Page text>

What has been the impact of Global Dignity so far?
Global dignity is all about dignity of labour, of life, and trying to push the students to think outside of the classroom. We try to open their minds to think big, to think beyond where they are presently. We teach them on the dignity of working to fend for themselves, to be independent and innovative. We have set up clubs in different schools called Global Dignity Club and we now have ten in the different schools we work with.

How do you think we can make the economy more appealing to foreign investment?
The world has become a global village and no country can work in isolation. Over the last few weeks, some changes have been happening and I’m hoping it continues like this. It is a slow process and everyone is feeling the pinch. There are opportunities out there and despite the recession, people are becoming billionaires daily, new businesses are taking off and doing well. Things are hard but there are opportunities and we have to remove our eyes from problems and think on managing available opportunities. This is where foreign collaboration is good because nobody can do it alone, you never know what can happen.

How can SMEs and startups be encouraged in doing business, as the environment and present infrastructure is not exactly favourable?
I believe this government has started making little efforts in this regard. The amount of days to register a business has gone down and things like that. The process would take time and there are several new policies in place now to help SMEs; the government is thinking in the right direction and we need to remain patient but insistent on what we want.

[Collected data]
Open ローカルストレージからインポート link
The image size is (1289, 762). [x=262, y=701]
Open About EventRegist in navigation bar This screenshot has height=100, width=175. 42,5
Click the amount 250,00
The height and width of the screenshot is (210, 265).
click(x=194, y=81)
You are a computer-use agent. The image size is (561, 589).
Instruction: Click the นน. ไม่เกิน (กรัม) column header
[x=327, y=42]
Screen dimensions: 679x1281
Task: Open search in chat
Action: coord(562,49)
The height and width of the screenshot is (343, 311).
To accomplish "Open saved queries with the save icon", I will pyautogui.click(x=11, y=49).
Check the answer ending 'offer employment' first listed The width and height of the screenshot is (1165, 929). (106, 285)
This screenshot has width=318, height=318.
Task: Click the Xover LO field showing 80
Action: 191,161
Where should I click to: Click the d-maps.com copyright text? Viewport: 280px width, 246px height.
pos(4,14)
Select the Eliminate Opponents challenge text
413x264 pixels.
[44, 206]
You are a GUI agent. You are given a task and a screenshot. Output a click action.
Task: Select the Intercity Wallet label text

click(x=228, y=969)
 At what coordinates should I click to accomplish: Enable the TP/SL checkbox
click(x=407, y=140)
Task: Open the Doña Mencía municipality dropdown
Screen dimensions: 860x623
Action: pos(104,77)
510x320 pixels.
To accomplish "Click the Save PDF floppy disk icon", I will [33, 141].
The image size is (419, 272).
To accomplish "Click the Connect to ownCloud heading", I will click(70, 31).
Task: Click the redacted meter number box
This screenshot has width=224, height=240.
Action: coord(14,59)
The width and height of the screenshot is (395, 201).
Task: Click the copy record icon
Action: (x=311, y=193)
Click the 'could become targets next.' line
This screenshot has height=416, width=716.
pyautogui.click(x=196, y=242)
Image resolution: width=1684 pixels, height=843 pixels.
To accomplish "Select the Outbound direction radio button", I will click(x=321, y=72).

Brief A>
Write out the part of the interview between "Global dignity is" and "we work with.", inclusive.
Brief B>
Answer these questions from the interview:
(i) How many Global Dignity Clubs have been set up in schools?
(ii) What does the speaker say no country can do?
(iii) What has gone down for people starting a business?

Task result A>
Global dignity is all about dignity of labour, of life, and trying to push the students to think outside of the classroom. We try to open their minds to think big, to think beyond where they are presently. We teach them on the dignity of working to fend for themselves, to be independent and innovative. We have set up clubs in different schools called Global Dignity Club and we now have ten in the different schools we work with.

Task result B>
(i) Ten.
(ii) Work in isolation.
(iii) The number of days needed to register a business.